■ **Data records**
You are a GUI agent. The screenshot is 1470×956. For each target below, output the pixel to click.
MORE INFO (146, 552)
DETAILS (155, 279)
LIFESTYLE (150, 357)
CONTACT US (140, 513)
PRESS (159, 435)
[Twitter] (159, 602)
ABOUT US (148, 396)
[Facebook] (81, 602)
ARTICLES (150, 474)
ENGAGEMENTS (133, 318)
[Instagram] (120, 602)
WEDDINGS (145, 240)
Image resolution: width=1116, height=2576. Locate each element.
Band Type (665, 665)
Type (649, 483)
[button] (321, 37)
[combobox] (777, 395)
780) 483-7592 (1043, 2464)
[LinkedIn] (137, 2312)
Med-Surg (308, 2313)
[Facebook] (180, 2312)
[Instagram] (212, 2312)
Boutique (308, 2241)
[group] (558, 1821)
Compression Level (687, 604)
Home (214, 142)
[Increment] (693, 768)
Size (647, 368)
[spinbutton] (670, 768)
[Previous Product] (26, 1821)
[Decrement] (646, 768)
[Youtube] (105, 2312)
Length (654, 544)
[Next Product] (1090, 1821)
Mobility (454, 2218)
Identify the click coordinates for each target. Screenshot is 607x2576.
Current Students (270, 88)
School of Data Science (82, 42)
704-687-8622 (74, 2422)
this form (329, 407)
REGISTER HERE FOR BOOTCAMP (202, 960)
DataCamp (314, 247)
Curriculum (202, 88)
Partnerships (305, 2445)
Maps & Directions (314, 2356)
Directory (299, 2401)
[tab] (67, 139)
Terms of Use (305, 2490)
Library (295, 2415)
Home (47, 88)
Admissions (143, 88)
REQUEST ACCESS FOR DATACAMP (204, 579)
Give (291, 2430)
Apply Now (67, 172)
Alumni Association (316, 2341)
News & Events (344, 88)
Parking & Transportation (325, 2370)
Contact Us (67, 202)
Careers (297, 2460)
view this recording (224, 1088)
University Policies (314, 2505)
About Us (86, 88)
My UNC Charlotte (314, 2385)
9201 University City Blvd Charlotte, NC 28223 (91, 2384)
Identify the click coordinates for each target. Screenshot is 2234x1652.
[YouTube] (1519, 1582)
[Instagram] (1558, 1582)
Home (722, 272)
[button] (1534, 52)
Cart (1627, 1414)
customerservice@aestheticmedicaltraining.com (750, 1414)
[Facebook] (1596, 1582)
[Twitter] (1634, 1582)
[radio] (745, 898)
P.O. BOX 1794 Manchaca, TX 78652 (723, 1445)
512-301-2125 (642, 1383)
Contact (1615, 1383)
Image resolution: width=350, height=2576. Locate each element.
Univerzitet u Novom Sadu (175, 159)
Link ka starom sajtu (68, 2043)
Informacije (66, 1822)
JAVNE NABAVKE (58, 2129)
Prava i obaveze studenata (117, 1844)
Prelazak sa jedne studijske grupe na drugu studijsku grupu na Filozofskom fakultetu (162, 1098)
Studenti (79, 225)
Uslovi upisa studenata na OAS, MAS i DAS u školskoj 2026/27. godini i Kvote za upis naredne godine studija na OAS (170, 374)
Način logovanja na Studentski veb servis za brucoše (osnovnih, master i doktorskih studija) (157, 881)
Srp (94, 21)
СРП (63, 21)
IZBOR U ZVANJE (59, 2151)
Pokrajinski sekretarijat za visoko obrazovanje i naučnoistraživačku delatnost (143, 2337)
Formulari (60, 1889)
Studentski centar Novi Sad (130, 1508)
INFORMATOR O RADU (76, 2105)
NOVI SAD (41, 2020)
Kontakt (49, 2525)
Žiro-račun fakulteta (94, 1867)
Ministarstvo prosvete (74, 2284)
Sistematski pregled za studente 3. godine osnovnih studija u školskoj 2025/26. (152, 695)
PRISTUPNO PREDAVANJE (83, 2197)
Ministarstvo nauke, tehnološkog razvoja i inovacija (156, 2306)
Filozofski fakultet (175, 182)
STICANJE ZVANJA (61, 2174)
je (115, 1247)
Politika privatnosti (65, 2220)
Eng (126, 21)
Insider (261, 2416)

■ **About this task**
Within the data above, the span starting at the line containing "Careers (297, 2460)" and ending at the line containing "[YouTube] (1519, 1582)" is to be retyped exactly, with no other lines.

■ **Expected output**
Careers (297, 2460)
view this recording (224, 1088)
University Policies (314, 2505)
About Us (86, 88)
My UNC Charlotte (314, 2385)
9201 University City Blvd Charlotte, NC 28223 (91, 2384)
Identify the click coordinates for each target. Screenshot is 2234x1652.
[YouTube] (1519, 1582)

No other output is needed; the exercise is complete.